One more cringe worthy surgery to contemplate might be Split-Brain surgery. A process by which neurosurgeons cut the corpus callosum, that then stops nerve fibres carrying messages from one side of the brain to the other. In epileptic people, quickened activity between both sides of the brain causes epileptic fits, and therefore, separating them, reduces the rate of epileptic seizures. (Calson, 2010)
The first research in this field was done by Bykov in the early 1900’s, where he worked in animals in Pavlov’s laboratory. By 1924 he had discovered that sectioning the corpus callosum in dogs prevented the contralateral skin related conditioning of salivary reflexes. (Glickstein & Sperry, 1960)
The first human case was reported in 1940 by Van Wagenen and Heeren, when the callosum was split as an attempt to cure epilepsy. The procedure was successful both in controlling epilepsy, and in finding new research on the corpus callosum. (North Dakota State University)
Years later, scientist Roger Sperry, and colleagues, performed further research in to split brained patients. They found that, although in day to day life, their behaviour seemed practically normal, that the cut off communication meant that the two half brains were actually operating independently of one another. Their work on animals showed that each half of the brain could be taught contradictory activities, with no perceivable mental conflict (Sperry, 1975).
The same behaviour is exhibited in humans.

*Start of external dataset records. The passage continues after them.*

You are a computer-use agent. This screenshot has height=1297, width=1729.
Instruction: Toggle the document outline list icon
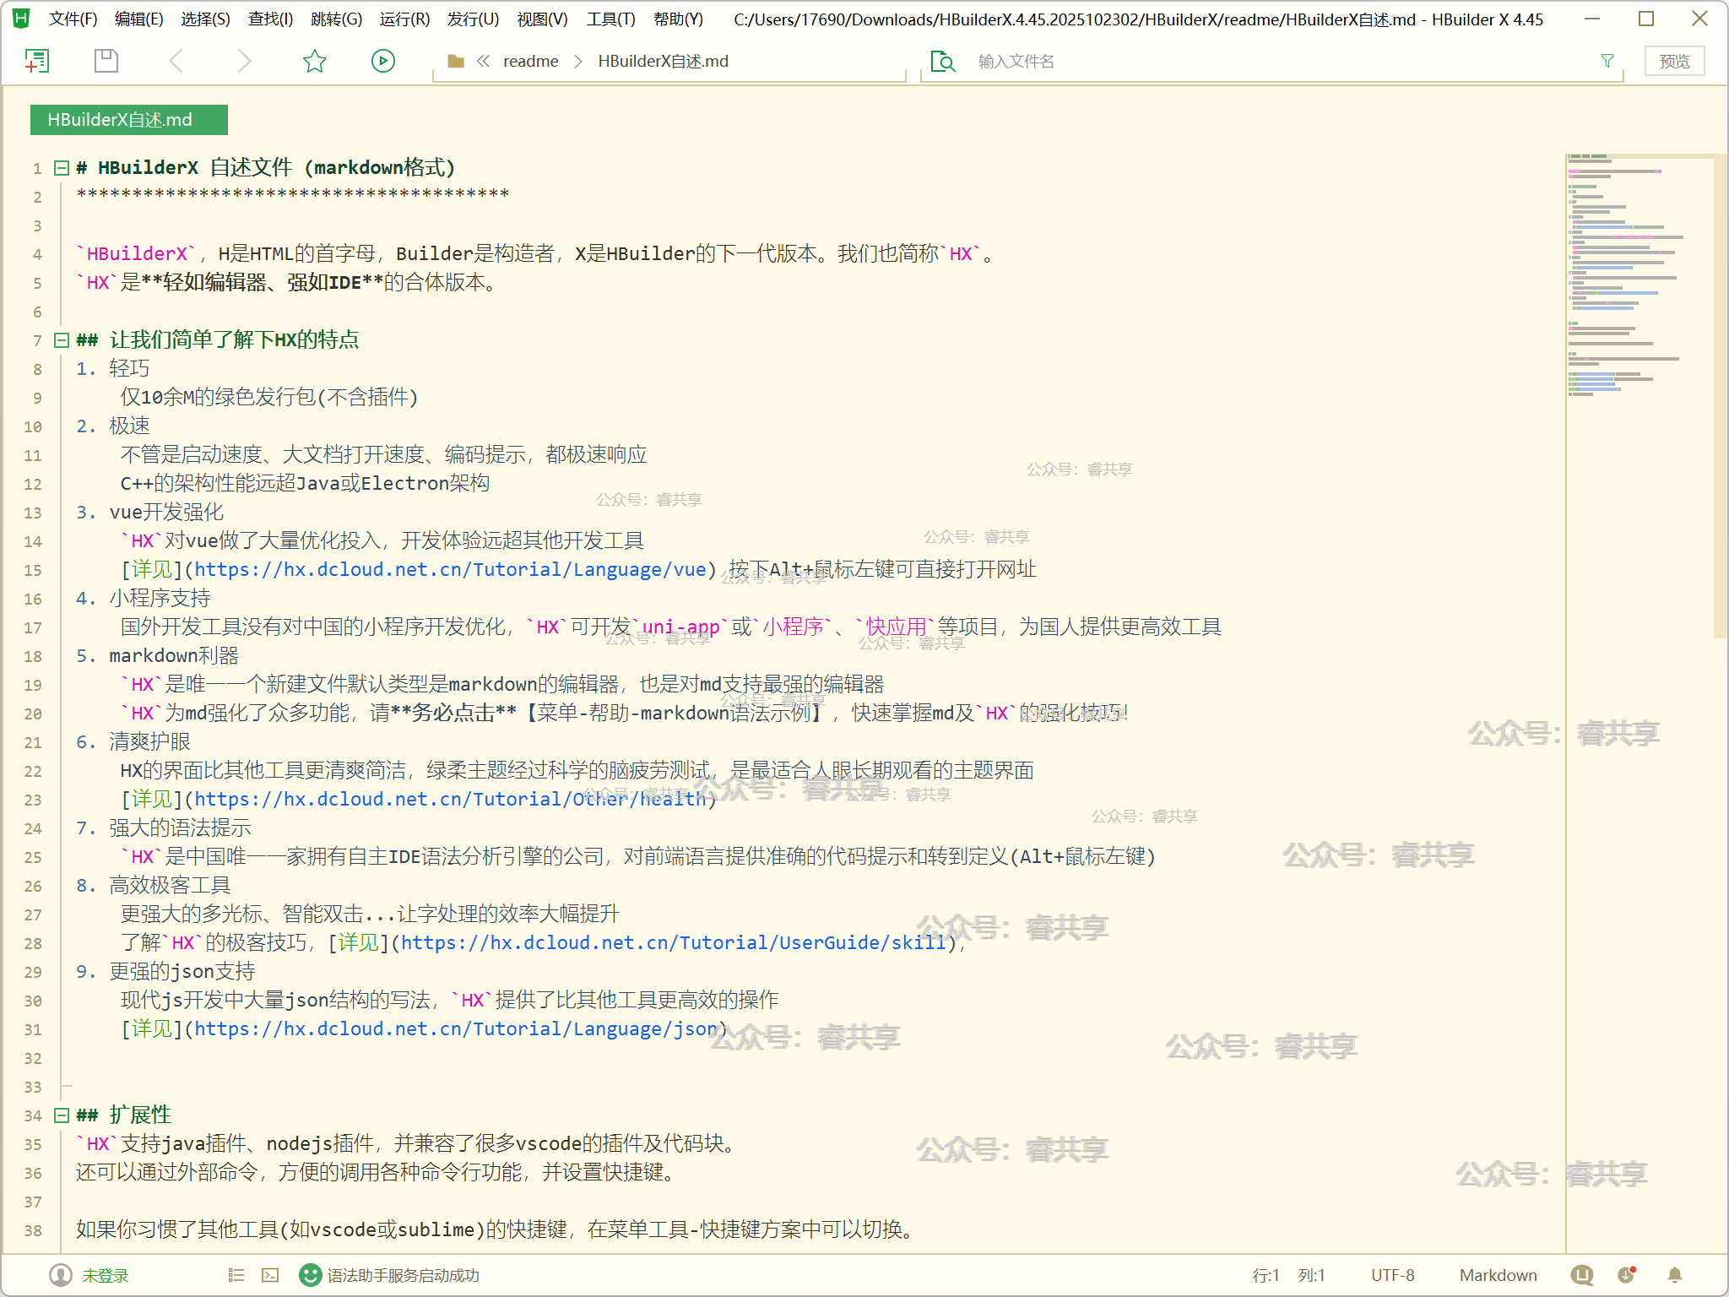(236, 1275)
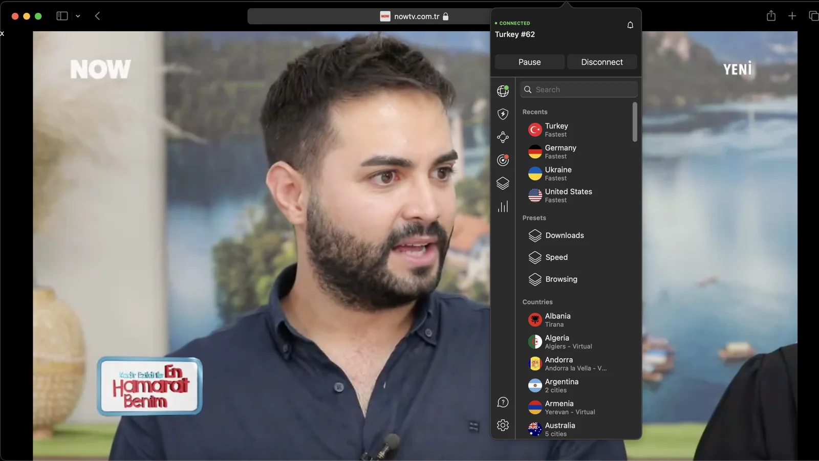This screenshot has width=819, height=461.
Task: Open the help question-mark icon
Action: [503, 402]
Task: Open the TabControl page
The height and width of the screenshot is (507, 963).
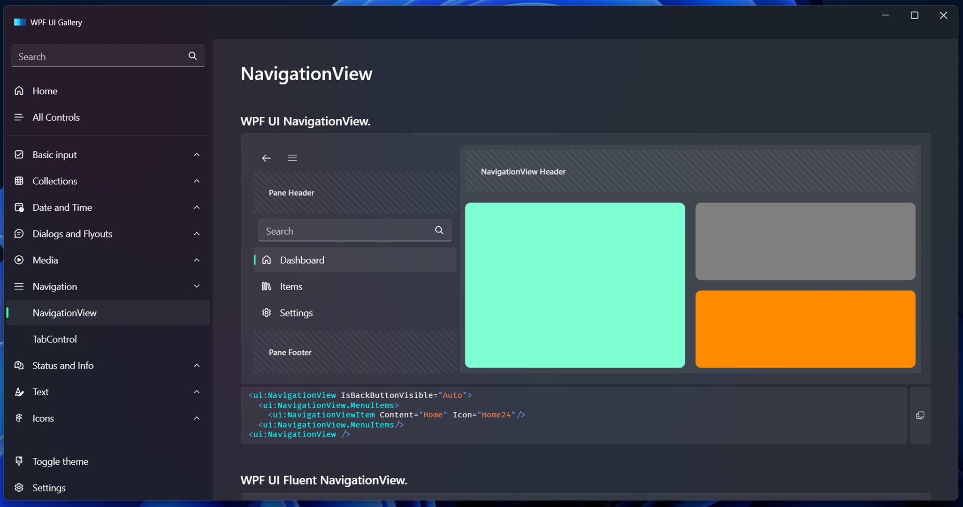Action: click(54, 339)
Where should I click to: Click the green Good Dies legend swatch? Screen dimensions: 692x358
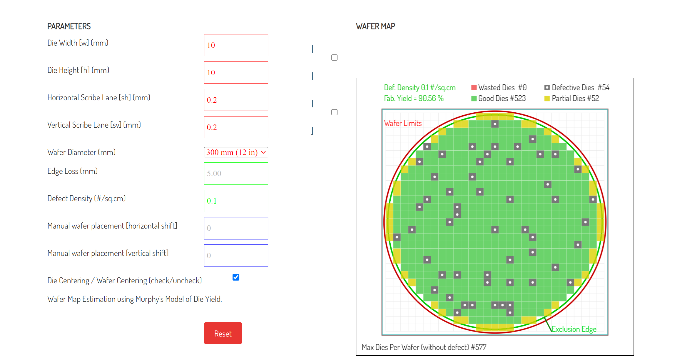(x=474, y=98)
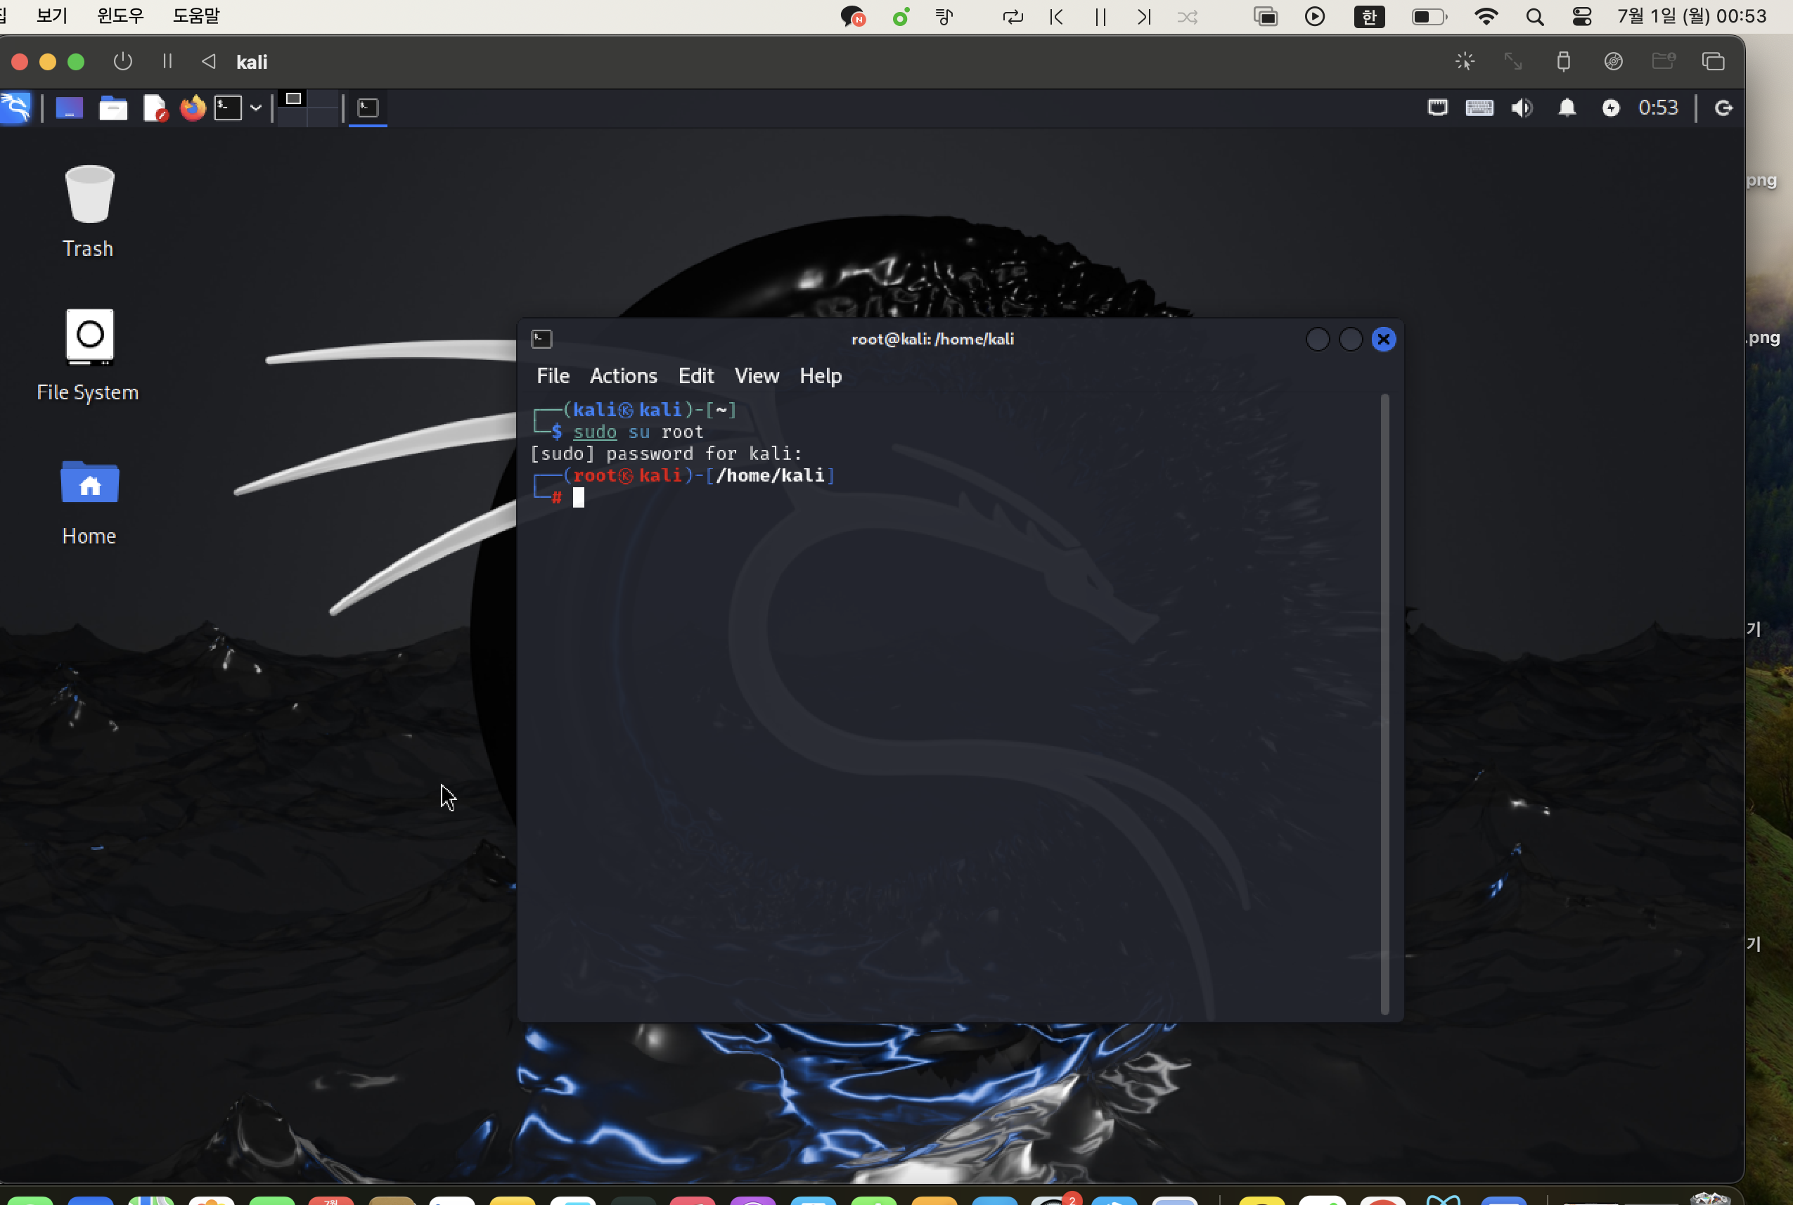Expand the terminal launcher dropdown arrow
Image resolution: width=1793 pixels, height=1205 pixels.
pos(256,108)
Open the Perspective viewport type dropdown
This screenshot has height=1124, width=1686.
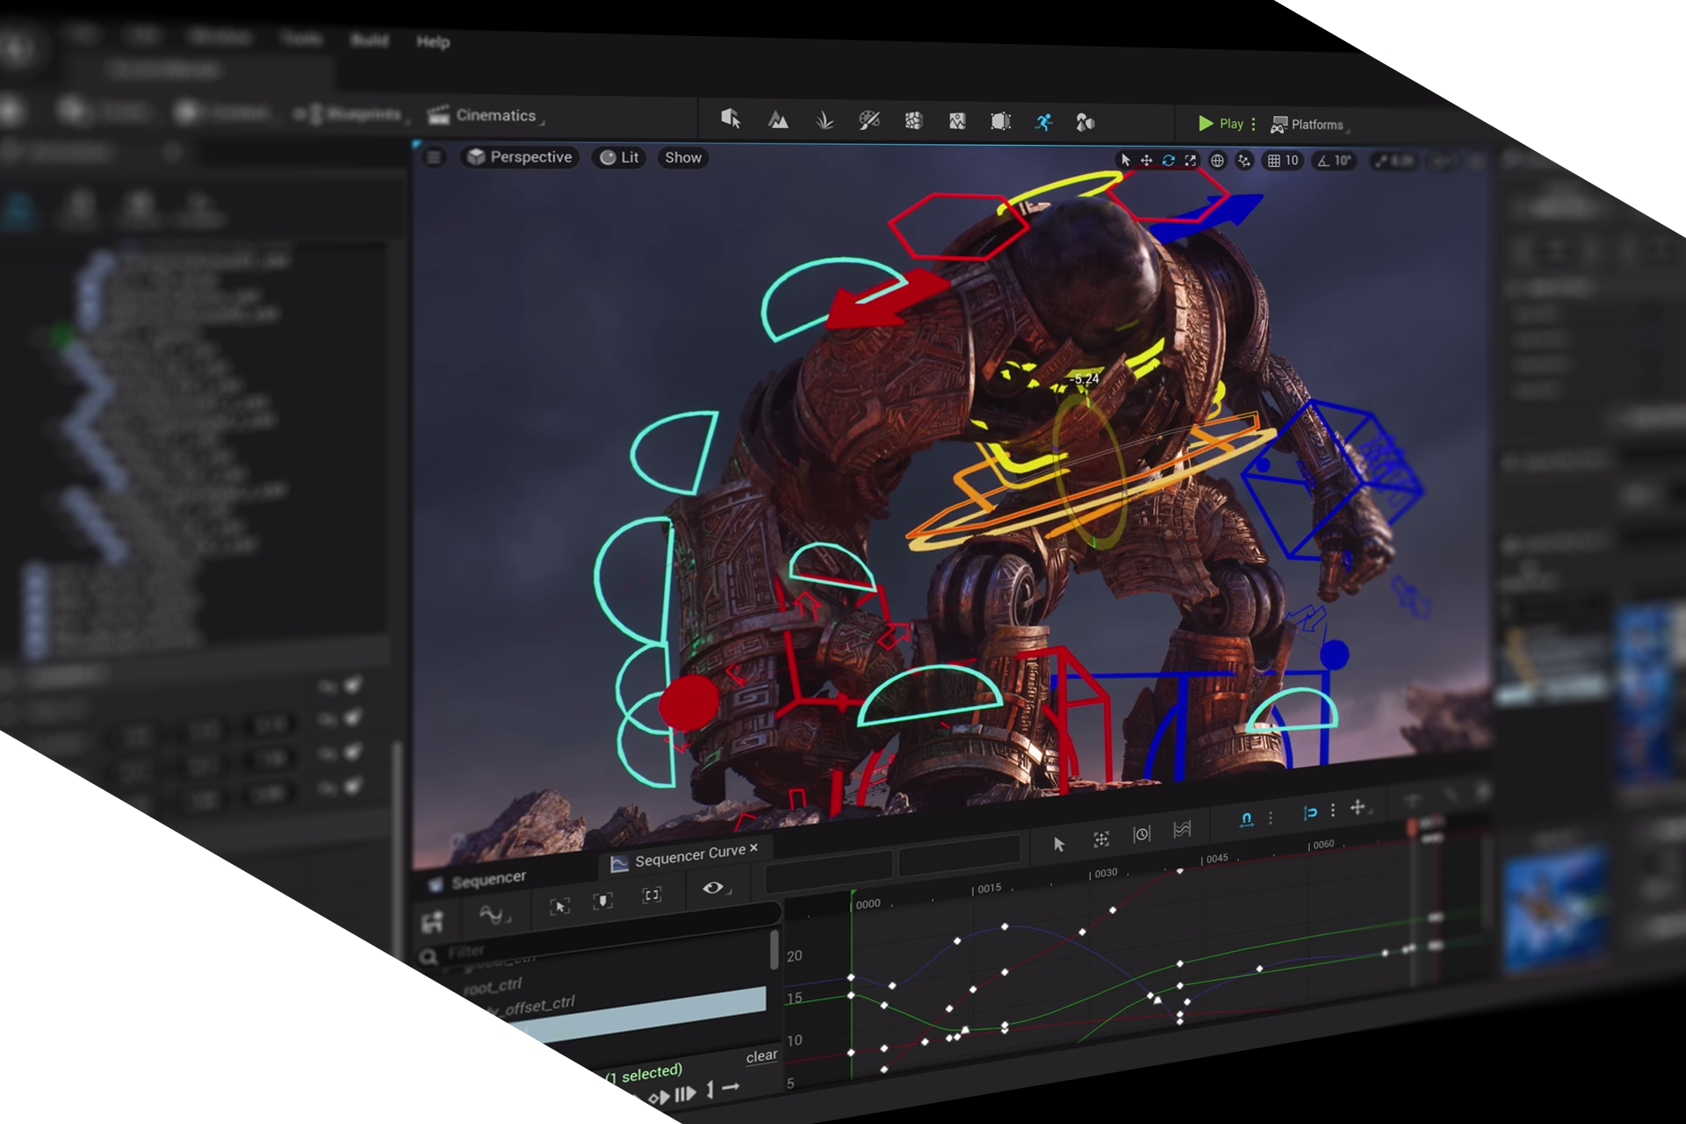[520, 157]
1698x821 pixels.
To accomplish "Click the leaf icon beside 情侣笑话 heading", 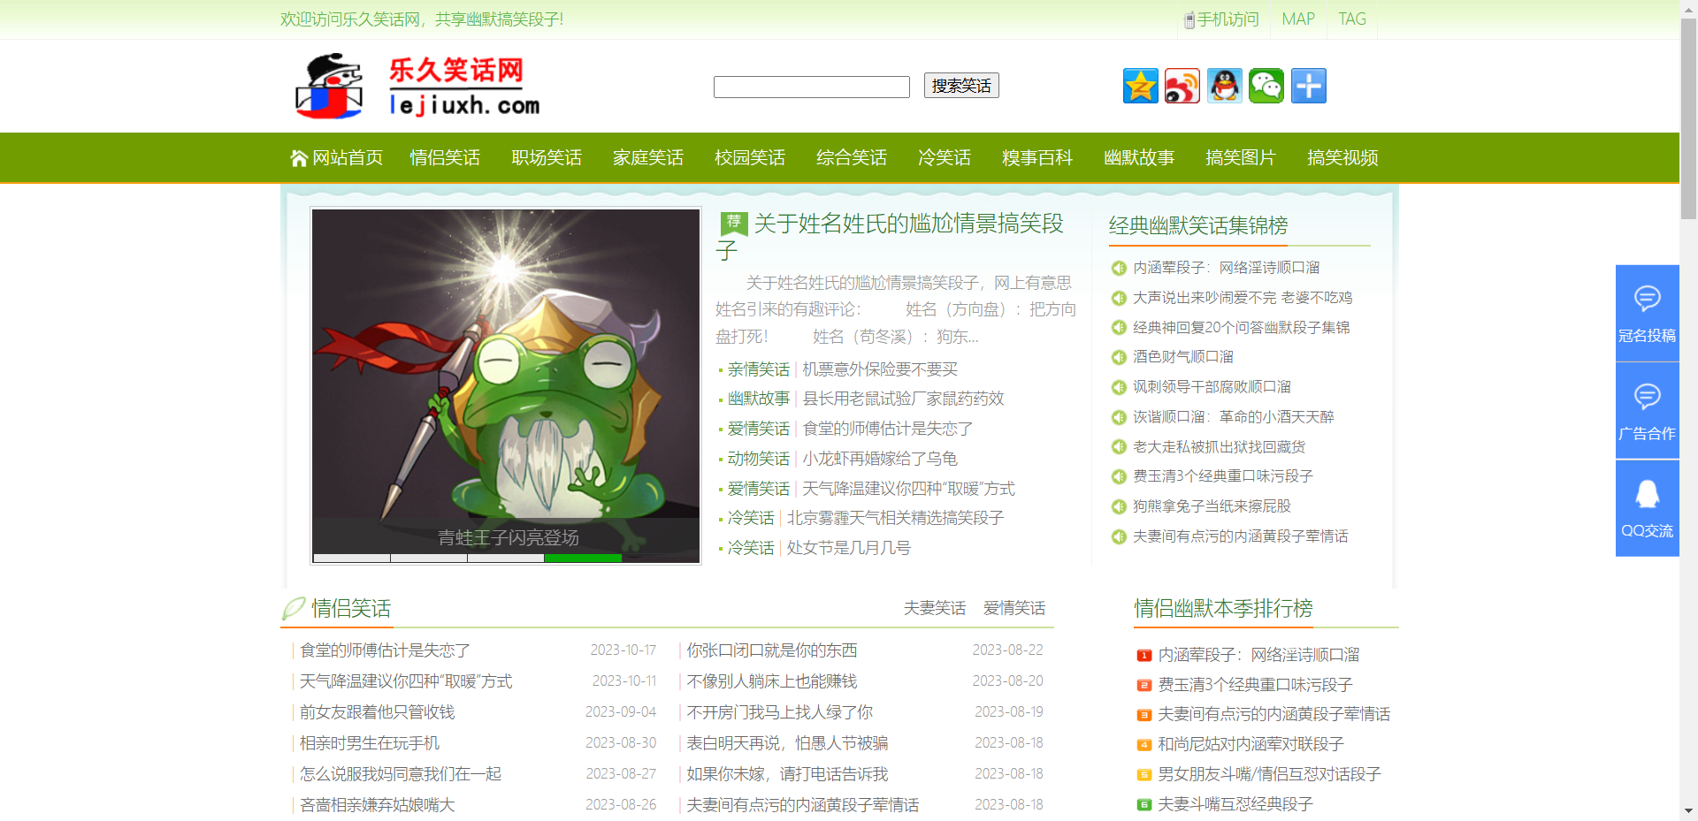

Post split-brain surgery patients have reported that their left hand seems to have a mind of its own. They may find themselves interestedly reading a book, yet then spontaneously, and through no conscious choice of their own, put it down. (Calson, 2010)
The different experiments performed, assessing responses to stimuli, opened up a whole new dimension of research, examining the brain in a new, not previously obtainable situation. The studies revealed where both sides of the brain are specialised. Sperry was awarded the Nobel Prize in Physiology or Medicine in 1981 (Horowitz, 1981).
What impresses me here is how a potentially controversial operation endured through the ages, to be not only acceptable, but also incredibly useful both in controlling epilepsy and understanding mind. If the idea were suggested today, ethical alarm bells might ring, yet through a century long research process, we now have scientifically grounded theories on the callosum and the two sides of the brain.
Is this a game that we have to play in order for research to gain widespread favour? Is that the way it should be? How much control do we have over what science achieves for humanity? It’s as if science itself is alive and kicking, an intelligence in its own right, with whom we work, that we might progress.
Carlson, N. R., (2010), Introduction. In N. R. Carlson, Physiology of Behaviour (pp. 2-27). Boston, MA: Allyn & Bacon.